Powered by AI: Instagram’s Explore recommender system

This document explores Instagram’s Explorer Page reccomendation algorithms. The source article is Powered by AI: Instagram’s Explore recommender system by Ivan Medvedev, Haotian Wu, and Taylor Gordon.

Scenario Design Analysis

  1. Who are your target users?

    Instagram’s Explore recommender system’s target users are the members of the Instagram community.

  2. What are their key goals?

    Instagram’s Explore recommender system’s goals are to enhance user experience, develop more precise recommendations, show safe content that is in compliance with policies, create a balance between relevance and diversity, and deploy rapid content and feature experiments.

  3. How can you help them accomplish those goals?

    A data scientist can help accomplish these goals by assisting Instagram in enhancing their user experience by leveraging machine learning techniques for rapid experimentation, personalized recommendations, and developing more precise models for efficient content ranking.

Reverse Engineering

  1. Attempt to reverse engineer what you can about the site, from the site interface and any available information that you can find on the Internet or elsewhere.

    Instagram’s Explore recommender system is a modern approach to machine learning challenges. It appears that they use IGQL, which is a custom domain-specific language enabling rapid experimentation and efficient algorithm assembly. Another machine learning tool they use is account embeddings, generated using ig2vec to facilitate personalized ranking by identifying topically similar accounts. The reccomender system has a three-part ranking funnel, combining the predictions of user actions to determine content relevance. Continuous evolution and high-velocity experimentation are emphasized to meet the scale and diversity of Instagram’s community and inventory.

Specific Reccomendations

  1. Include specific recommendations about how to improve the site’s recommendation capabilities going forward.

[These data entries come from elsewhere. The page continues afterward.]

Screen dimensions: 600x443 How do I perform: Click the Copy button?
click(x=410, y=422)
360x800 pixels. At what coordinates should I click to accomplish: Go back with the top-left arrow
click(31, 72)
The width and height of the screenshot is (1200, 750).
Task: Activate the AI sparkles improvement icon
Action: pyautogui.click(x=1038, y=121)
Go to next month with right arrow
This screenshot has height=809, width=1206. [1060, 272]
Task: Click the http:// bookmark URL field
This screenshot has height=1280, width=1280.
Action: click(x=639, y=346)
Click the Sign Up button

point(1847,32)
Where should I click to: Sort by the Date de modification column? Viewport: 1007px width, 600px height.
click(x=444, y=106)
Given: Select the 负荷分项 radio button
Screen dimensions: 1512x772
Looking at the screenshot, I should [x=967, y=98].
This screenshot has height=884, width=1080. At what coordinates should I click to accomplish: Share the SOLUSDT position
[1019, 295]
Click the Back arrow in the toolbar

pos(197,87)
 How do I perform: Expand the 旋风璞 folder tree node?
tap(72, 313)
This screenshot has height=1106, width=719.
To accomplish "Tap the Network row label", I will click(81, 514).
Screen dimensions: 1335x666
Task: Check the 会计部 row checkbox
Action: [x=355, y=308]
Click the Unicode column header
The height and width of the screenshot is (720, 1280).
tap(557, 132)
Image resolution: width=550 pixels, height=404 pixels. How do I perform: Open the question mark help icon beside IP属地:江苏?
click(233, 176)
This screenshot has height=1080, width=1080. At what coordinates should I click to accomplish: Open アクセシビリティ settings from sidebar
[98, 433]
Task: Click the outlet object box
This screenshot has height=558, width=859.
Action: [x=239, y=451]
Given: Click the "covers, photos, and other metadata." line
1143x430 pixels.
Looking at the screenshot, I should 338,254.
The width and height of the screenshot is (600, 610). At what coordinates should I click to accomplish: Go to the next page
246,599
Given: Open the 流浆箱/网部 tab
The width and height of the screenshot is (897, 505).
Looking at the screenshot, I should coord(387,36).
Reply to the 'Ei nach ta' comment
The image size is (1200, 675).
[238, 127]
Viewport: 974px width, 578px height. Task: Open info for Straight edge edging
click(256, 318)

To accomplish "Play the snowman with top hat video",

    To enhance Instagram’s Explore recommendation capabilities, the application can focus on continuous improvement through expanding ML experimentation by enncouraging ongoing research for diverse recommendation algorithms, ensuring relevance and freshness.They can also refineme personalization by enhancing account embeddings for better similarity and personalized ranking inventory. This can be further improved by developing more optimization techniques for efficient candidate preselection, balancing relevance and computational efficiency.